Data block memory module, disperses storage by partial data by data slicer mode and arrives each different node, number Access speed can be improved in a manner of concurrent according to accessing.Data block memory module carries out data block using fixed length block algorithm Division.The algorithm carries out cutting using the good block size of justice in advance to file, and carries out the weak strong check value of check value and md5.It is weak Check value first calculates weak check value and carries out hash lookups, if it find that then counting primarily to the performance of lifting difference coding Calculate the strong check values of md5 and make further hash and search., can be effective since weak check value calculation amount is more much smaller than md5 Improve coding efficiency；

Metadata management module, metadata are for recording the corresponding informance of file and data block in file system, first number According to the advantage of management module combination centralization and decentralization management, using the method for more copy distribution redundant storages.Provide first number According to more back-up processings and Version Control, to realize the fault-tolerance of metadata and high availability；

File system module includes two submodules again, and file describes submodule and file body submodule；File description Module records the description to file size, type, file mark, access limit etc.；File body submodule records file Actual data information.

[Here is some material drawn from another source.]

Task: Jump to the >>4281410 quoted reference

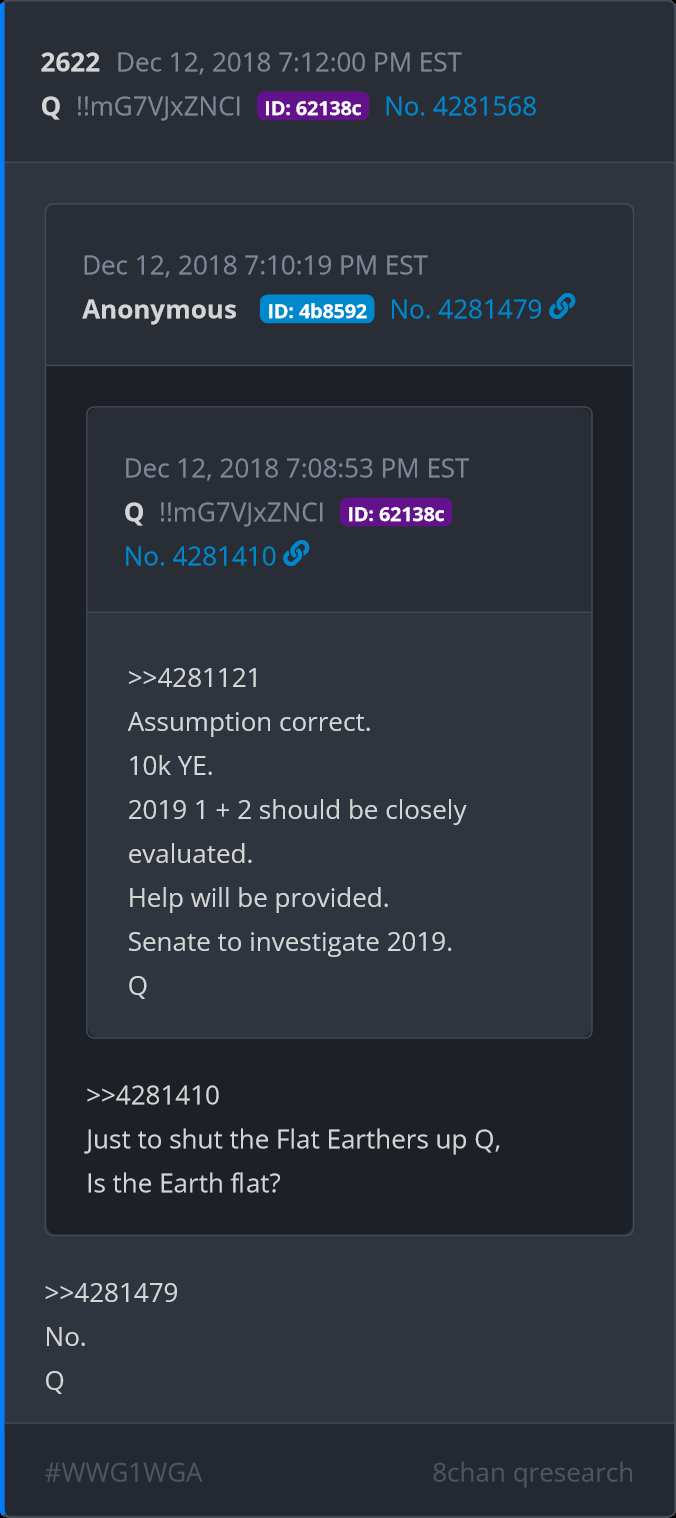Action: point(153,1095)
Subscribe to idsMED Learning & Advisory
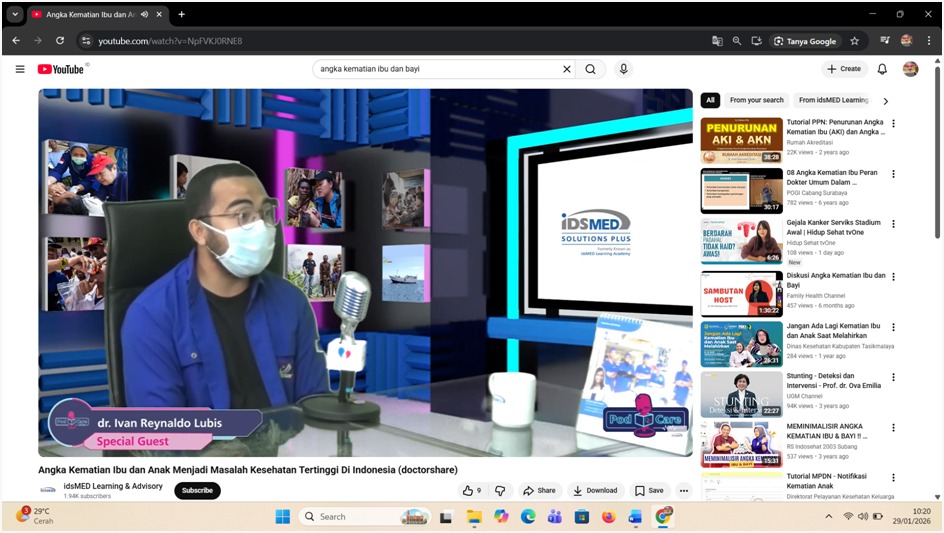This screenshot has height=533, width=944. pos(197,490)
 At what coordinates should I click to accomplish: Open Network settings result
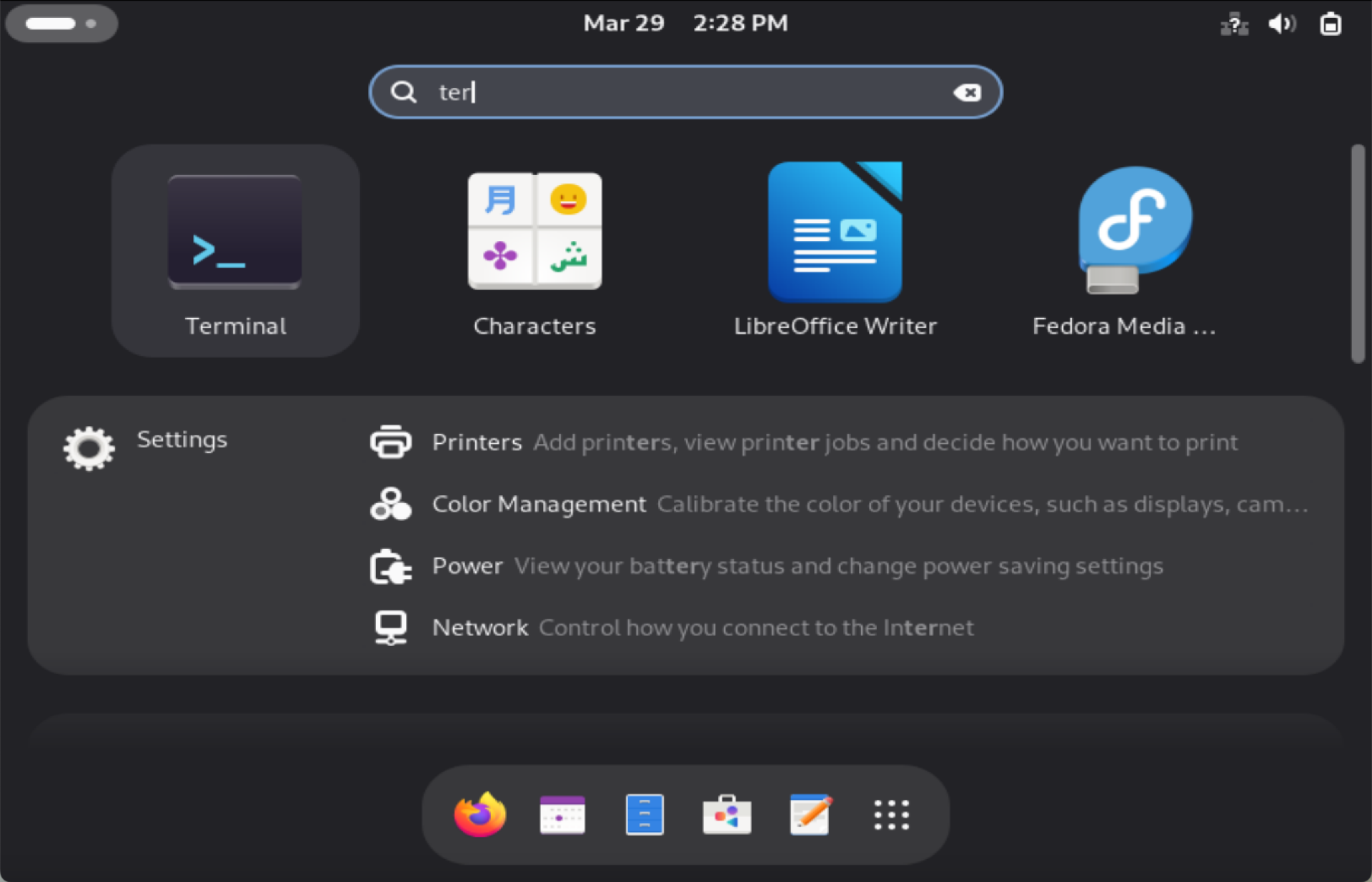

File system module includes following functions：

Data block memory module includes following functions：

Metadata management module includes following functions：

The Version Control of metadata：The old version of certain amount (user can voluntarily be set) is preserved using tree structure, So that user is the recovery different versions, reduce the change of mistake influences caused by system.

The allocation schedule of storage scheduler module between the individual nodes has three kinds of strategies to select：

(1) greedy allocation strategy：Data block is distributed to the first memory node for having sufficient space；

(2) maximum residual space allocation policy：Data block is distributed to the memory node for having maximum residual space；

(3) polling dispatching allocation strategy：Distribution data block selects node to by polling dispatching.

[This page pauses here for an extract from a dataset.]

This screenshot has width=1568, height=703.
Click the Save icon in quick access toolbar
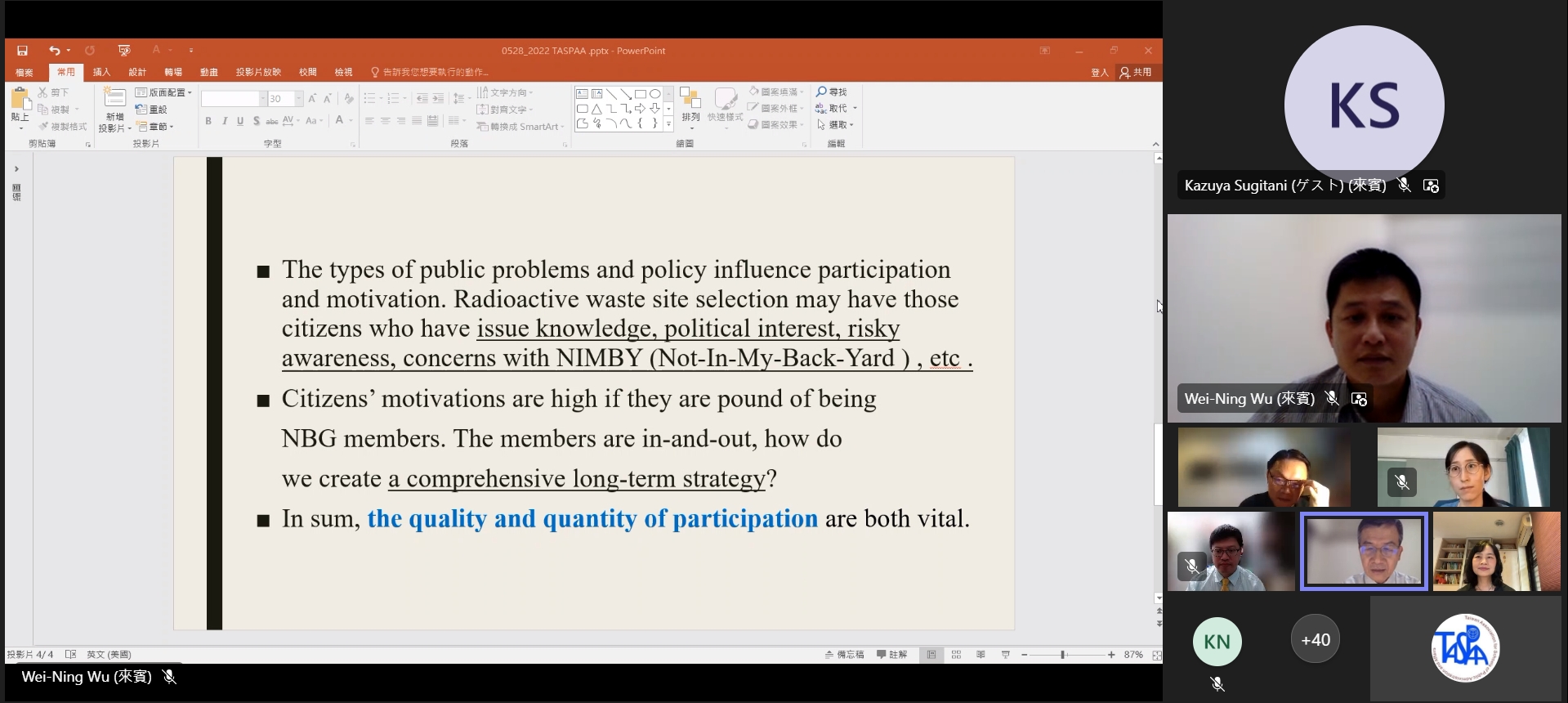[22, 51]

Visualization model includes following functions：

Storage scheduling of the data between memory, SSD and HDD, then mainly to the greatest extent may be used according to data temperature evaluation mechanism Can be so that the high data copy of cache access frequency as far as possible in memory, SSD preserves the data copy that visiting frequency takes second place, and HDD Then preserve cold data copy.On the one hand the temperature of data can be set by system for each user, can also upload number in user According to when specify a kind of temperature.Temperature is divided into 0 to 3 four kinds of ranks, sets the accumulation layer of three copies on different nodes It is secondary, as shown in table 1.Such a storage strategy can play high access efficiency, and storage is improved while data high reliability is ensured The utilization rate of capacity.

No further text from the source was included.